Koelemeyer et al. [12] consider one such chronic condition, namely diabetes. They show that diabetes is relatively common in adult males, and that those who have been diagnosed with diabetes are more likely to be socio-economically disadvantaged than their peers who have not. The former group also fare worse when it comes to other physical and mental health conditions, and are more likely to rate their own health as poor. Koelmeyer et al. [12] suggest that their findings may have implications for how to improve the targeting of diabetes screening in men.
Schlichthorst et al. [13] explore an issue that is often hidden, namely sexual difficulties in men. They note that this issue is more common than many people might expect; over 50 % of men experience at least one sexual difficulty that lasts at least 3 months in a given year. Sexual difficulties present in young men as well as older men, and are associated with health factors (e.g., poor self-rated health, having a disability, having a mental health condition) and lifestyle factors (e.g., smoking, consuming alcohol at harmful levels, taking drugs). Schlichthorst et al. [13] reflect on their findings and conclude that discussions about sexual health and sexual functioning should constitute part of a routine health check for men of all ages.

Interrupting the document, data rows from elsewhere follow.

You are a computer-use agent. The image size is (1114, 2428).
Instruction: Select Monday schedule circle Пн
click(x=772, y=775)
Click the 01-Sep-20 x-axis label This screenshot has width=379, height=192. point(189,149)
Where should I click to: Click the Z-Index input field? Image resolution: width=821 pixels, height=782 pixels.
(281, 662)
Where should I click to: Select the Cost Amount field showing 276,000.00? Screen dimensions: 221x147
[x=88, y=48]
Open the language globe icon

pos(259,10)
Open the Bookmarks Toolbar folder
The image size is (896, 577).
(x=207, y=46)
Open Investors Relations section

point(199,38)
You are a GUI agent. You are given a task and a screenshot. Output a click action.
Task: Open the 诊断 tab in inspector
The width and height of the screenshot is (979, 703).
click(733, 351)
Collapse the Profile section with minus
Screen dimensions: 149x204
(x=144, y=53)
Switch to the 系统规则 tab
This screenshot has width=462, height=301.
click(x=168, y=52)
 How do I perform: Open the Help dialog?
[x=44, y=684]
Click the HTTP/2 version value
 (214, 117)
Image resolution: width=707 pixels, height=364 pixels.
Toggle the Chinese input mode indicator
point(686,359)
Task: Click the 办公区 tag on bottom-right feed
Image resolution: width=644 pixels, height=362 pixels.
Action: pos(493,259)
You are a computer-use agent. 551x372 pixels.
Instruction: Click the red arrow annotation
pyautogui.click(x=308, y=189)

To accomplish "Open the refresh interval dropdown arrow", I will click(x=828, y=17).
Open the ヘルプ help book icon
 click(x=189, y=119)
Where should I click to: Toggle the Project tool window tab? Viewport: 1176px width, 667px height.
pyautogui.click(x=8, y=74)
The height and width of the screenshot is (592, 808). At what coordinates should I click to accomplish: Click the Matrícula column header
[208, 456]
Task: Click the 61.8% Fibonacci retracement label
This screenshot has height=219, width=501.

In the final paper, Schlichthorst et al. [14] move away from looking at particular conditions, and consider instead men’s health service use. In particular, they consider the likelihood of men consulting with a general practitioner (GP) in a given year or having an annual health check-up. They report that 81 % of men consult with a GP annually, but only 39 % have an annual health check. An interesting mix of factors is predictive of both types of health service use. On the one hand, low levels of use are associated with indicators of good health (e.g., those who rate their own health as excellent are less likely to visit a GP). On the other hand, low levels of use are also associated with indicators of poorer health (e.g., those who consume alcohol at harmful levels are less likely to have an annual health check). Either way, it would seem to be the case that there are missed opportunities for proactive discussions about health promotion and disease prevention.